There are many reasons Polk County, Fla., residents and elected officials should be proud.
For one, the National Civil League dubbed it an All-American County for its grassroots community programs. And for another, people like working there. A recent survey of county employees indicates that 89% (and 90% of public works employees) are well satisfied with their jobs, and their employer.
Department of the Year judges recommended that the county's public works department and fleet management division be honored for their overall achievements, they were most impressed by a $40 million, 3.4-mile road-widening project. Even though construction began while public works was cleaning up the debris from three hurricanes, the project was completed on time and within budget.

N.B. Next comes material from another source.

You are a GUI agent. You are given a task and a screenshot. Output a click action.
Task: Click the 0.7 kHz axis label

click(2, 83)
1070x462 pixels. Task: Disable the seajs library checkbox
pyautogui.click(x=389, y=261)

Today, County Road 540A boasts additional lanes, a bridge, shoulder pavement, bike lanes, and sidewalks, all built to accommodate increased traffic spurred by commercial and residential growth. It was funded by bonds, gas taxes, transportation impact fees, and a state grant.

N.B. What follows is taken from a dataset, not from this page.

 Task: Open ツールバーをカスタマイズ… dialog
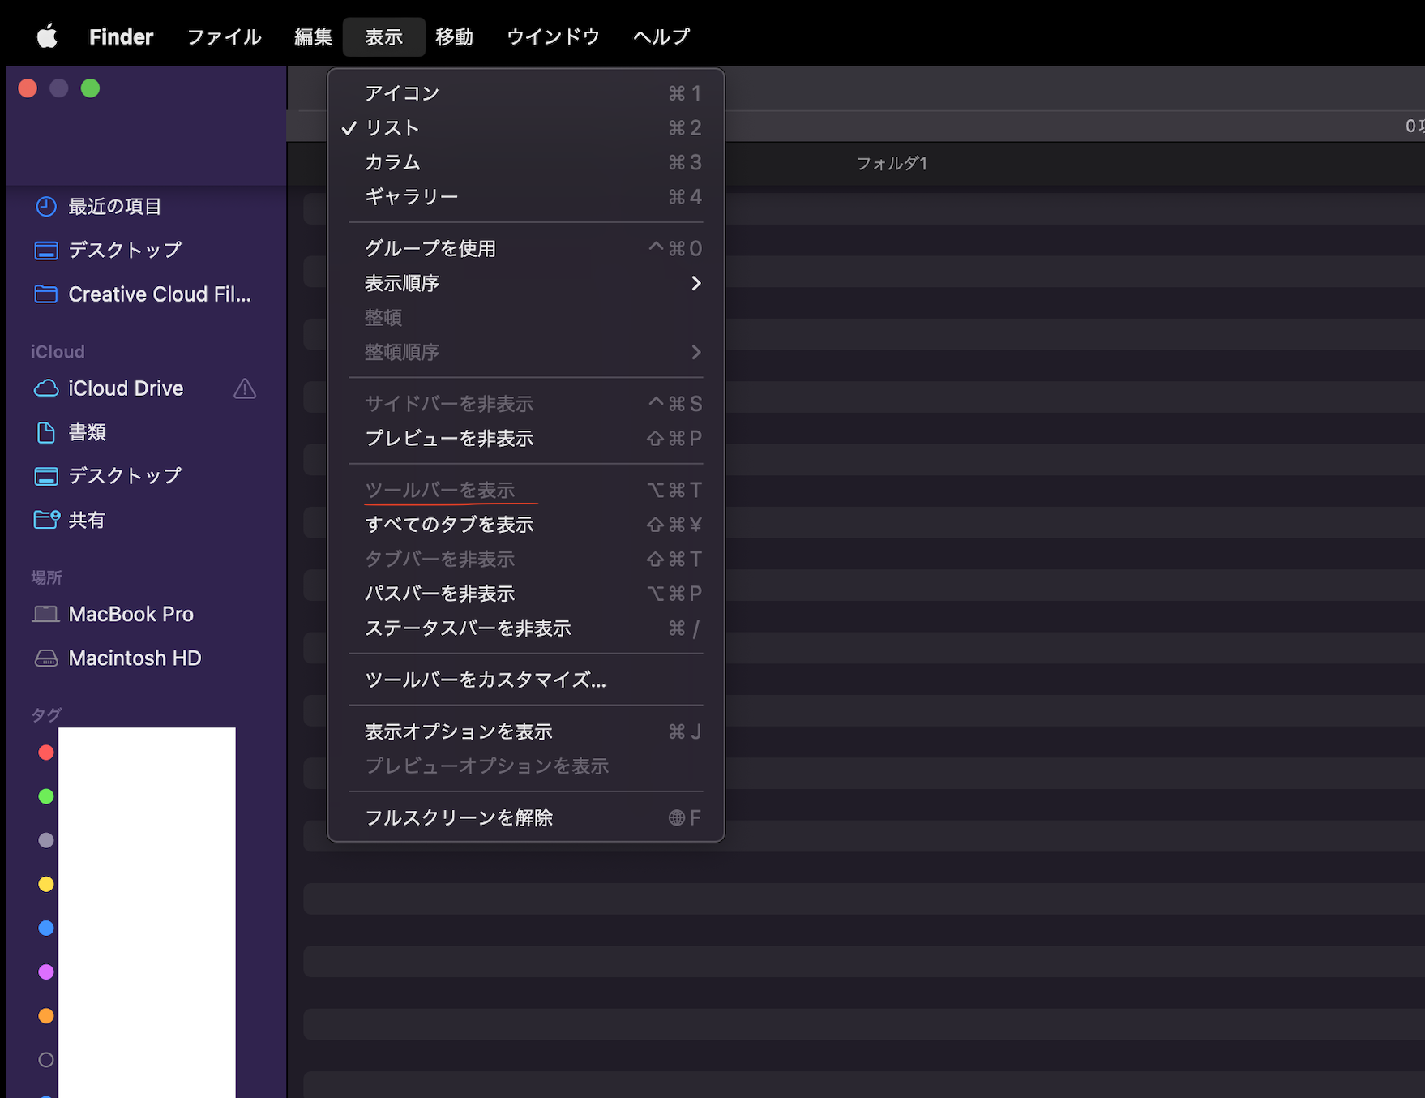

To ensure a teamwork-based atmosphere, the participants held a preconstruction meeting conducted by a professional facilitator. Attendees included the construction contractor, county project management personnel, utility providers, construction engineering inspectors, and design engineers.

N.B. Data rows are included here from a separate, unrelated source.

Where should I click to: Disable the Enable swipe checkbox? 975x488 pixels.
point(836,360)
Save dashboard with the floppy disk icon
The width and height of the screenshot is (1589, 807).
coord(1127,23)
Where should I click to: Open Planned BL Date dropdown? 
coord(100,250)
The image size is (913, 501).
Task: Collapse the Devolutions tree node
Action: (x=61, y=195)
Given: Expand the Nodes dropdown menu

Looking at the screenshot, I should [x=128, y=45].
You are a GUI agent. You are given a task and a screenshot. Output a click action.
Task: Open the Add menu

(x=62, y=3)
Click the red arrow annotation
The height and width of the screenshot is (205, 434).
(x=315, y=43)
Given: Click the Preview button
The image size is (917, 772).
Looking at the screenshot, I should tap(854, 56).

The meeting was providential, because the resources of every expert involved would be called upon to resolve issues no one had foreseen.
First were the slime pits: a byproduct of phosphate mining.
The ultra-soft clay of the ponds is not conducive to building a bridge, but that's exactly what the county did by driving 147 18-inch-square, 55-foot-long concrete piles for axial and lateral capacity. The bridge abuts a major railroad line and construction was prohibited from interrupting train schedules. This required considerable communication between the county, contractor, and railroad company.
Next came dealing with the project's impact on wildlife.
The county had to obtain a federal permit to relocate protected habitat for gopher tortoises, which entailed installing permanent fencing to prevent the reptiles from becoming road kill. It also entailed frequent consultations with the Nature Conservatory, homeowner associations, businesses, and property owners along the road frontage.